→ REQUIRED TASK 1: Reproduce the passage of the insolvency workshop notes below, starting at "3. Background &" and ending at "Code, 2016 [S2].".
→ REQUIRED TASK 2: In the insolvency workshop notes below, on what date did the Insolvency and Bankruptcy (Amendment) Act, 2026 receive Presidential assent?
→ REQUIRED TASK 3: Write the next part of the insolvency workshop notes below, picking up after their final line.

------ TEXT EXCERPT

DFS organises Half-Day Workshop on Insolvency and Bankruptcy (Amendment) Act, 2026
1. At a Glance
- Department of Financial Services (DFS), Ministry of Finance held a half-day workshop on 19 May 2026 in New Delhi to deliberate the Insolvency and Bankruptcy (Amendment) Act, 2026 [S1].
- The Amendment Act (Presidential assent 6 April 2026) introduces a Creditor-Initiated Insolvency Resolution Process (CIIRP), group/cross-border insolvency, and tighter timelines — the most structural overhaul of the IBC since enactment [S2].
- Examinable as a current-affairs hook into the IBC, 2016 static portion (GS-III: Indian Economy, Banking).
2. Why in the News
- DFS Secretary Shri M. Nagaraju chaired the workshop on 19 May 2026 with MCA, IBBI, legal experts and PSB executives, to align stakeholders with the amended Code [S1].
- Quoted performance metric: >8,800 CIRPs admitted till December 2025, with creditor realisations of ₹4.11 lakh crore through approved resolution plans [S1].
3. Background & Evolution
- IBC, 2016 — consolidated insolvency law, replacing SICA, 1985 and provisions of the Companies Act; adjudicated by NCLT/NCLAT, regulated by IBBI (set up Oct 2016) [S2].
- Prior amendments: 2018, 2019, 2020, 2021 (pre-pack for MSMEs) — government cites six amendments and 122 regulatory reforms since inception [S2].
- 2026 Amendment Act — assented 6 April 2026; first comprehensive structural reset, addressing delays and low recoveries flagged by the Standing Committee on Finance [S2].
4. Core Static Facts
- Parent Act: Insolvency and Bankruptcy Code, 2016 [S2].
- Nodal ministry for IBC: Ministry of Corporate Affairs (MCA) — not Finance; DFS handles the banking-creditor side [S1].
- Regulator: Insolvency and Bankruptcy Board of India (IBBI) [S1].
- Adjudicating authority: NCLT (corporates), DRT (individuals/partnerships) [S2].
- Key new mechanism: Creditor-Initiated Insolvency Resolution Process (CIIRP) — notified financial creditors may initiate without prior NCLT admission; replaces fast-track CIRP [S2].
- Timelines tightened: withdrawal applications within 30 days; liquidation within 180 days; NCLT ruling on resolution plans within 30 days [S2].
- Look-back period for avoidance transactions expanded to 2 years [S2].
- CoC withdrawal threshold: 90% voting share; withdrawal barred after first invitation for resolution plans [S2].
- New provisions: Section 240B (electronic insolvency portal); Section 240C (cross-border insolvency, special Benches) [S2].
5. Multi-Dimensional Analysis
Economic - Aims at value maximisation of stressed assets and credit discipline in banking [S1]. - ₹4.11 lakh crore realised so far signals partial success but average haircuts ~68% remain a concern [S2].

------------
------ DATA EXTRACT

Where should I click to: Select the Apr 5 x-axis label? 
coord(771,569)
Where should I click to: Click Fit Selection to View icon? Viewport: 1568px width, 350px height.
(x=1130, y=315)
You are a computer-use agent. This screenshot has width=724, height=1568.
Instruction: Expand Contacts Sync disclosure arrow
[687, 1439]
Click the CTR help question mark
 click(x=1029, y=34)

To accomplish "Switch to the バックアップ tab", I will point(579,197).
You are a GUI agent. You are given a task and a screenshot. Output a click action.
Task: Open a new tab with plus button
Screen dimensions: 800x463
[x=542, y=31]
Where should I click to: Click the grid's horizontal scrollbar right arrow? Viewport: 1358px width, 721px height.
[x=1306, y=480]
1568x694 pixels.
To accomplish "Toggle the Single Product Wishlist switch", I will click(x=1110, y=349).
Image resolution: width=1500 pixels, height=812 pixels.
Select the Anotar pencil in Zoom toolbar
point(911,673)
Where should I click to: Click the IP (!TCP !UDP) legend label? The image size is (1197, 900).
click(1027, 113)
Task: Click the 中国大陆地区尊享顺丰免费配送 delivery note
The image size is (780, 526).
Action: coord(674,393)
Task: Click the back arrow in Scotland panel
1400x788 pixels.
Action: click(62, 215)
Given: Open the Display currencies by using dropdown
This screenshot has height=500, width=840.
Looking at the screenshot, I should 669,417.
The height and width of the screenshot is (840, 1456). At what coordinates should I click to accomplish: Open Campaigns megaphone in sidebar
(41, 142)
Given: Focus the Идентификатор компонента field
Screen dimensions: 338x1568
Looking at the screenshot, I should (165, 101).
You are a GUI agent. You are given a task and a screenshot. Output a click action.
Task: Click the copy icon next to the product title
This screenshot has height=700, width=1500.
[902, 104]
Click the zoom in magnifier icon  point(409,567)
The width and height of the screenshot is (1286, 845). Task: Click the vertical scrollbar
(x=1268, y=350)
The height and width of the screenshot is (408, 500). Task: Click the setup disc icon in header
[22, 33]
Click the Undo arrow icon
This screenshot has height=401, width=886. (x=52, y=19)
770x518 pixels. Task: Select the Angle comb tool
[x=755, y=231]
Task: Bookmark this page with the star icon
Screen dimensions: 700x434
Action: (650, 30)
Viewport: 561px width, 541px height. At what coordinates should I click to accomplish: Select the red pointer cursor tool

------------

→ TASK ANSWER 1:
3. Background & Evolution
- IBC, 2016 — consolidated insolvency law, replacing SICA, 1985 and provisions of the Companies Act; adjudicated by NCLT/NCLAT, regulated by IBBI (set up Oct 2016) [S2].
- Prior amendments: 2018, 2019, 2020, 2021 (pre-pack for MSMEs) — government cites six amendments and 122 regulatory reforms since inception [S2].
- 2026 Amendment Act — assented 6 April 2026; first comprehensive structural reset, addressing delays and low recoveries flagged by the Standing Committee on Finance [S2].
4. Core Static Facts
- Parent Act: Insolvency and Bankruptcy Code, 2016 [S2].

→ TASK ANSWER 2: 6 April 2026

→ TASK ANSWER 3:
Legal / Constitutional - CIIRP shifts initiation from a judicial filter to a creditor-driven, regulator-supervised pathway — raises due-process questions for corporate debtors [S2]. - Section 240C operationalises the UNCITRAL Model Law on Cross-Border Insolvency, long-pending since the Eradi & Cross-Border Insolvency Rules Committee recommendations [S2].
Administrative - Addresses NCLT backlog: mandatory admission on proof of default cuts admission delays [S2]. - DFS holds parallel reviews on pending IBC cases at NCLT and PSB recovery monitoring through NARCL [S1].
Ethical / Governance - Penalties for frivolous filings discourage misuse [S2]. - Creditor-initiated power to act when insolvency professional fails improves accountability [S2].
6. Recent Developments (last 12-18 months)
- 6 April 2026: Presidential assent to IBC (Amendment) Act, 2026 [S2].
- 19 May 2026: DFS half-day workshop on the Amendment Act, New Delhi [S1].
- December 2025 cumulative data: >8,800 CIRPs admitted; ₹4.11 lakh crore creditor realisation [S1].
- Multiple DFS Secretary-led NCLT review meetings through 2025-26 on pending IBC cases and NARCL performance [S1].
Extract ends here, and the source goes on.